MrsSkylerWhite · 07/03/2025 11:19

I’d rather go away with my husband, tbh.

Krumblina · 07/03/2025 11:20

Can't you just do a cheaper holiday and do both?

onestopponyshop · 07/03/2025 11:30

@EliflurtleAndTheInfiniteMadness he will do neither. DC are both 16 so no young childcare. I will still pick up all the laundry/cleaning/tidying/home admin/manage finances/book food shops. He does own laundry and cooks for us all.

OP posts:
melonalone · 07/03/2025 11:37

Definitely definitely go on your friends trip, OP!

I know people on here love saying family first etc but your friends are also very important, and you probably don’t see them as often.

You have plenty of trips this year where you can spend time with your DH and DC. Your DH sounds jealous of your trip and a bit spiteful. I’m sure it would be very different if the shoe was on the other foot.

mindutopia · 07/03/2025 13:22

You need to change how you manage your finances. This is exactly why Dh and I have personal spending accounts in addition to our joint account. I have literally no idea what he spends money on (one day he literally rocked up in a vintage motorbike with sidecar 😂). If he were using our joint account for that, I’d probably be pretty annoyed though.

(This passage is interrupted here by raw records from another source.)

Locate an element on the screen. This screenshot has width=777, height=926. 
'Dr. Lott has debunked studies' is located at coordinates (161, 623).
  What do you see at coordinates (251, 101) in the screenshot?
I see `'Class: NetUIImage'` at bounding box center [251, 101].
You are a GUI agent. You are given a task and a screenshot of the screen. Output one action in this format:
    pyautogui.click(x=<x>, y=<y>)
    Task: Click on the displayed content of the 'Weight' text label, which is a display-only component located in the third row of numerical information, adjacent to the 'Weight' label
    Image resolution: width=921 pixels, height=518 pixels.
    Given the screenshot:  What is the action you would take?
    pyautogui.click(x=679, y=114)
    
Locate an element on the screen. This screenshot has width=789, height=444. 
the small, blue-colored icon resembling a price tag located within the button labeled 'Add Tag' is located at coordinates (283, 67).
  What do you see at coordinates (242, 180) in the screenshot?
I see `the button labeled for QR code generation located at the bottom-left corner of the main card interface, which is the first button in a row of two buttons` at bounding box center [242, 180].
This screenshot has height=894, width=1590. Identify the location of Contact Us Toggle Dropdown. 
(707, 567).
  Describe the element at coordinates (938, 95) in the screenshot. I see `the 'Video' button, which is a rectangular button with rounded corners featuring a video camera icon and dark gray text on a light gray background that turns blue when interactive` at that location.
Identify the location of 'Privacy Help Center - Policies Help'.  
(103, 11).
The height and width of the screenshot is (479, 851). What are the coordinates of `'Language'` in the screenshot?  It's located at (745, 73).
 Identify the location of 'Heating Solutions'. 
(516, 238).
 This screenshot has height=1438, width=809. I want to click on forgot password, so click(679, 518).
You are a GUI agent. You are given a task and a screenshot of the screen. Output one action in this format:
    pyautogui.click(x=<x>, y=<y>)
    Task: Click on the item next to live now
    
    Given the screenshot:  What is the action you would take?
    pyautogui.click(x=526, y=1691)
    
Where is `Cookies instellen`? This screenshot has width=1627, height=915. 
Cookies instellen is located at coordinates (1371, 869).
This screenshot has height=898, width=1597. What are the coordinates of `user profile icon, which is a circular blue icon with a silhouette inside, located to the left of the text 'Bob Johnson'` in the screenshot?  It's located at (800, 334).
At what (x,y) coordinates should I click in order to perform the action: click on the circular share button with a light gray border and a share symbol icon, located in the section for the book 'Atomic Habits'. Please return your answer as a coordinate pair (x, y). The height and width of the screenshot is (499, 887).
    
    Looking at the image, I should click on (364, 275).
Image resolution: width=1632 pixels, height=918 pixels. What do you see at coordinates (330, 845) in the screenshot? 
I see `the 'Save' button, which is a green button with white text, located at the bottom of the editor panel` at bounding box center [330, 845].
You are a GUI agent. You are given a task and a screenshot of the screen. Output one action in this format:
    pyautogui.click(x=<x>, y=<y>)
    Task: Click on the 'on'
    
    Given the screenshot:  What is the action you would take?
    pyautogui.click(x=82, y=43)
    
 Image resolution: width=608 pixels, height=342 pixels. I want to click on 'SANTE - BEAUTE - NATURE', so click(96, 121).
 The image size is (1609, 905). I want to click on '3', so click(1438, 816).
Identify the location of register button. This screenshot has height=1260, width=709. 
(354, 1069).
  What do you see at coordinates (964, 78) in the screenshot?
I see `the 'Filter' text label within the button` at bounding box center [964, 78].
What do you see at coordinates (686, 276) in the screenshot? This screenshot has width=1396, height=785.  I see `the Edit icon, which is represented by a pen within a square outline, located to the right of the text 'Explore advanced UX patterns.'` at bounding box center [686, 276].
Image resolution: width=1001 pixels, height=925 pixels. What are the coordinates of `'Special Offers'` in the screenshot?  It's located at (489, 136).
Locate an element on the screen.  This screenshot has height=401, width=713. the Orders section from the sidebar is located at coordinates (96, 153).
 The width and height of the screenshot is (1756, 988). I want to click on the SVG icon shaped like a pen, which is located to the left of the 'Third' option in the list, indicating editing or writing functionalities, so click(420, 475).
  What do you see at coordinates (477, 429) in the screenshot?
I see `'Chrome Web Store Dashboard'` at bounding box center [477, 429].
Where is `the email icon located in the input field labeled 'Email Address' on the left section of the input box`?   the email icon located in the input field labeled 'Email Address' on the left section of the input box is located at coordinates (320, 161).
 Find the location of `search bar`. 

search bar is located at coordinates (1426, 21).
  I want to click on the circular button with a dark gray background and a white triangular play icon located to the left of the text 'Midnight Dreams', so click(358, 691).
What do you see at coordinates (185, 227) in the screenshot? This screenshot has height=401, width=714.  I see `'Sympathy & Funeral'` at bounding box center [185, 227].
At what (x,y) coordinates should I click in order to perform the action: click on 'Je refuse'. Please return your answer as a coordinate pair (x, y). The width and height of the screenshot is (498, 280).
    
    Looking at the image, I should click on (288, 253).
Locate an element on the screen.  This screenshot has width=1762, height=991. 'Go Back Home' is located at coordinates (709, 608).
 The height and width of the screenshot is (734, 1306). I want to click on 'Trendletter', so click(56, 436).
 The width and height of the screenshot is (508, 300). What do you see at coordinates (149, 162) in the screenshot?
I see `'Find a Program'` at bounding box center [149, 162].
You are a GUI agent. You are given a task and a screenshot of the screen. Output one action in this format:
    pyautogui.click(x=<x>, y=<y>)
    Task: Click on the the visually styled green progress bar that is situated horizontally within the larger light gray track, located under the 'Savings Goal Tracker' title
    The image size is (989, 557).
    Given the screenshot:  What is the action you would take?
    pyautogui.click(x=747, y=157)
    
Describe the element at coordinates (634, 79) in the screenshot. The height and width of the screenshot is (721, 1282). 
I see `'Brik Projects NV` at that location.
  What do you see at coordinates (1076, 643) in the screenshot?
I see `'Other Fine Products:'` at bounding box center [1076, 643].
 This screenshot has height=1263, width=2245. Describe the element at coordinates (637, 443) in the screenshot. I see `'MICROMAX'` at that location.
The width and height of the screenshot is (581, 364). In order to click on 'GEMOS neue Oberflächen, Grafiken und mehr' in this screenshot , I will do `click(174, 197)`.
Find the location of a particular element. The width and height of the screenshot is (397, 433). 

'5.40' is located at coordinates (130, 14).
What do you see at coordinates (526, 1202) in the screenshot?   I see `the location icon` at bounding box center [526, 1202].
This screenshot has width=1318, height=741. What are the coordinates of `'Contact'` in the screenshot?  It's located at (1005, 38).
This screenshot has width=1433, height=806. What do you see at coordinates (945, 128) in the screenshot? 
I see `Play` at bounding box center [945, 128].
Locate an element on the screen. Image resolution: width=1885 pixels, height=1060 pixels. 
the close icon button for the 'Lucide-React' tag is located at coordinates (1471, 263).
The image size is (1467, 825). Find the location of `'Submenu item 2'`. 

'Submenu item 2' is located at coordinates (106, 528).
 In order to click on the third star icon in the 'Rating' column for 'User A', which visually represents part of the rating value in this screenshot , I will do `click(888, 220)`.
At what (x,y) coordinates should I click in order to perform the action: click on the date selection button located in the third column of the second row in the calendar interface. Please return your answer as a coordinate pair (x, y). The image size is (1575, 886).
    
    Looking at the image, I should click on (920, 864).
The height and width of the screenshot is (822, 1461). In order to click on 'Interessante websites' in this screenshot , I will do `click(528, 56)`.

When you have your own money, no one has the right to care what you spend it on as long as joint expenses are adequately covered. I go on holiday without dh every year. It’s great. And we don’t even have a big holiday together, ever really (logistics too complicated). That said, I don’t get the point of scrimping and working an extra job 50 weeks a year just to have 2 expensive weeks off. I’d rather live my life, not burnt out or worrying and arguing over money, have fun day to day, do things I love to do all the time.

babasaclover · 07/03/2025 17:25

onestopponyshop · 07/03/2025 11:30

@EliflurtleAndTheInfiniteMadness he will do neither. DC are both 16 so no young childcare. I will still pick up all the laundry/cleaning/tidying/home admin/manage finances/book food shops. He does own laundry and cooks for us all.

Christ on a bike, no wonder you need a week away from him I don't blame you

TomatoSandwiches · 07/03/2025 17:27

He is being unreasonable and you should spend that second job money on whatever you like, he gets no say imo.